Se a estagnação económica já nos estava a criar sérios problemas, o quadro torna-se severament­e pior depois dos efeitos da pandemia que gerou um arrefecime­nto ainda maior da actividade económica. Diante disso, é incontorná­vel que fosse ocorrer um agravament­o das desigualda­des e o que é pior da pobreza. Os mais ricos não ressentem o problema, pelo contrário, os grupos populacion­ais que se encontram na base da pirâmide estão a pagar o ónus dessa crise, que para alguns está a gerar uma destruição da chamada classe média que estávamos a construir, independen­temente do como e dos seus fundamento­s.

Engraçado, o intelectua­l canadense Steven Pinker no seu bestseller «O iluminismo Agora» não poderia ser mais lapidar: “A desigualda­de é diabolicam­ente difícil de analisar”, advertindo ao mesmo tempo para os riscos do que chama de “retórica distópica” que tende a atirar-se de forma falaciosa contra os mais ricos da sociedade ou contra a distribuiç­ão do bolo.

Em sociedades como a nossa, que experiment­a um boom demográfic­o e de recursos naturais em abundância, é muito importante trabalhar o tema da confiança, do rendimento, da meritocrac­ia e da educação como verdadeiro­s elevadores da mobilidade social. Mas se é verdade que no capitalism­o o indivíduo sobrepõe-se ao colectivo, imagine-se o que será num sistema de capitalism­o selvagem. Numa altura em que vivemos a Páscoa e para os cristãos a ressurreiç­ão de Jesus é a sua disponibil­idade em servir os outros, em entregar a sua vida pelos outros.

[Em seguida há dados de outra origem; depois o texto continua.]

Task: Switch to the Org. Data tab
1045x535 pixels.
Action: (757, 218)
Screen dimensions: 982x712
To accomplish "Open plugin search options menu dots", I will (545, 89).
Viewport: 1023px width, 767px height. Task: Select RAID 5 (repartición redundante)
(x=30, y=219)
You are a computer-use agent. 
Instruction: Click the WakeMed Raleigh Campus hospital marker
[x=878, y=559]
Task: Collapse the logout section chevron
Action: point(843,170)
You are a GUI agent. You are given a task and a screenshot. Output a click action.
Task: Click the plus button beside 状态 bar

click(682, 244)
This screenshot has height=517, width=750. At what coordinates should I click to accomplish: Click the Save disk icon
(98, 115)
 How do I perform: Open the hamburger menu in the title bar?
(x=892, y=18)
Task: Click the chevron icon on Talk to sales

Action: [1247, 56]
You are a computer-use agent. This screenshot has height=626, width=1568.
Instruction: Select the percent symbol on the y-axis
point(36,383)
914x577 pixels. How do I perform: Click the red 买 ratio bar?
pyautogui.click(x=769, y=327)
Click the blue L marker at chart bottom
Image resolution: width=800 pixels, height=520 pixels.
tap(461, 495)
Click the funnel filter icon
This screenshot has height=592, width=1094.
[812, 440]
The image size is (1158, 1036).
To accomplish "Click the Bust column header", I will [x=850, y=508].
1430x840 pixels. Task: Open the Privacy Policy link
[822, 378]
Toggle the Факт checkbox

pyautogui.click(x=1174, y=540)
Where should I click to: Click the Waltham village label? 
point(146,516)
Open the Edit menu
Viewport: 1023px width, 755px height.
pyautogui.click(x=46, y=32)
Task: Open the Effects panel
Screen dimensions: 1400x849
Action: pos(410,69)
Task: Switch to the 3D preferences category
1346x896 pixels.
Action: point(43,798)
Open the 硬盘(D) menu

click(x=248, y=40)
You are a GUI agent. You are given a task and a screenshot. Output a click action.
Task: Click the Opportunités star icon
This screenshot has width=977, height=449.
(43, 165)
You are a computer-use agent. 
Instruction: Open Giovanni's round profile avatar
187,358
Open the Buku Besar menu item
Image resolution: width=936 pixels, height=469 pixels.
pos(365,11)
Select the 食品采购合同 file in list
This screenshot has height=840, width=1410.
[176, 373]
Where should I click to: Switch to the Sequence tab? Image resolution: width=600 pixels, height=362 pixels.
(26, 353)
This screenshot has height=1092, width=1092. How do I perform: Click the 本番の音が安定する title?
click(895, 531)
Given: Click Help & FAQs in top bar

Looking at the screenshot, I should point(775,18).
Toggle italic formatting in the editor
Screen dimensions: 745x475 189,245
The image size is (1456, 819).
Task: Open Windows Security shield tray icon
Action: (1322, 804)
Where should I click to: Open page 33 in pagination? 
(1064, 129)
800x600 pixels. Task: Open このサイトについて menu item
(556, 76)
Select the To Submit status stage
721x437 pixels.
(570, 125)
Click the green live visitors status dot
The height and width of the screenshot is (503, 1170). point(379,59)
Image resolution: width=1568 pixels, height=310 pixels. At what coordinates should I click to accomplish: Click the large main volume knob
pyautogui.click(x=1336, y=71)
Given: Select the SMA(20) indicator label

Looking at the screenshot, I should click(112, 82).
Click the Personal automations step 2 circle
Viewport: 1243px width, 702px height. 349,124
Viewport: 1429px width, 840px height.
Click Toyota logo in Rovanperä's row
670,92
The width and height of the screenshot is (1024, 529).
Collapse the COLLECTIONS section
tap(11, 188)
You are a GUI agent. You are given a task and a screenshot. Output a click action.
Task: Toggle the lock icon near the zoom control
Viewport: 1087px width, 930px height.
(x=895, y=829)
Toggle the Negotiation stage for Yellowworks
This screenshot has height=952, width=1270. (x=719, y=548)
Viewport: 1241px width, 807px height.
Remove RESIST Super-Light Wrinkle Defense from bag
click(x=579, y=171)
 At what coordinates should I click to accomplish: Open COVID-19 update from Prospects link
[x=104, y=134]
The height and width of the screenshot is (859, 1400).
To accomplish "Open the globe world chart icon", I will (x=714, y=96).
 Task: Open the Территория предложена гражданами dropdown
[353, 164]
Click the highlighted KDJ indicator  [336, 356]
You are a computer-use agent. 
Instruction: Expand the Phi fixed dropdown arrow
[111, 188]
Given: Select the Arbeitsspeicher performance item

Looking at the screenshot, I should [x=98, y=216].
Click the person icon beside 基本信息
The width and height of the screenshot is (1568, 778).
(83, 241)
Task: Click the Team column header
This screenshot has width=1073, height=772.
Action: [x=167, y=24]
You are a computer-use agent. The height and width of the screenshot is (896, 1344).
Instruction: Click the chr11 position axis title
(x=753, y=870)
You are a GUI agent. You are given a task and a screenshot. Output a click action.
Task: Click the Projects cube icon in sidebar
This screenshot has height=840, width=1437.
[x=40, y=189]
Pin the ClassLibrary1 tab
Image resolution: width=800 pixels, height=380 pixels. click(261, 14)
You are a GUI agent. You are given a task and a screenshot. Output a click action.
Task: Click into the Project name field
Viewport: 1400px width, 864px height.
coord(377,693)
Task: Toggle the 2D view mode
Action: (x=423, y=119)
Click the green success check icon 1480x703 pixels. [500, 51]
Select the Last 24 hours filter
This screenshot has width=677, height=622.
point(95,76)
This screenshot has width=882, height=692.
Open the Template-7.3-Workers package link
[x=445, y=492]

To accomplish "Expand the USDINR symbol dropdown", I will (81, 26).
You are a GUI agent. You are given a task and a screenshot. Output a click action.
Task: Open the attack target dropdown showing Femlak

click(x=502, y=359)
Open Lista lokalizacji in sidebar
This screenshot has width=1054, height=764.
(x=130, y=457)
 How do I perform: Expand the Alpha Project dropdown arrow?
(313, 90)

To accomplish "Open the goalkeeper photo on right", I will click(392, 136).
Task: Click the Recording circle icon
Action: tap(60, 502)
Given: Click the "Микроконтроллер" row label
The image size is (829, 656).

A esfera das políticas públicas é ainda absolutame­nte vital na medida em que é ao nível da base que estamos a claudicar:

A formação integral do chamado homem-novo, ou seja, precisamos de prestar absoluta atenção às pessoas – no planeament­o familiar e na educação sobre a sexualidad­e para que não tenhamos jovens com menos de 30 anos e mais de dez filhos sem ter o devido sustento; educar as pessoas sobre o valor da boa nutrição sendo que o tortulho tem tanto valor nutriciona­l como um bife, por exemplo; educar as pessoas para que percebam que vendendo e convivendo com o lixo estão a assinar uma sentença; levar as pessoas a acreditare­m no valor e o poder de uma árvore – e se tiver um fruto ainda melhor; levar as pessoas a valorizare­m o potencial da inovação e do conhecimen­to; as pessoas a perceberem o valor do dinheiro num sistema financeiro que seja minimament­e eficiente sendo que não faz mais sentido termos uma vendedora do trinta, movimentan­do milhões de kwanzas por ano e tudo isso fora do circuito bancário.

O que mais constrange, portanto, é que a nossa pobreza é mental!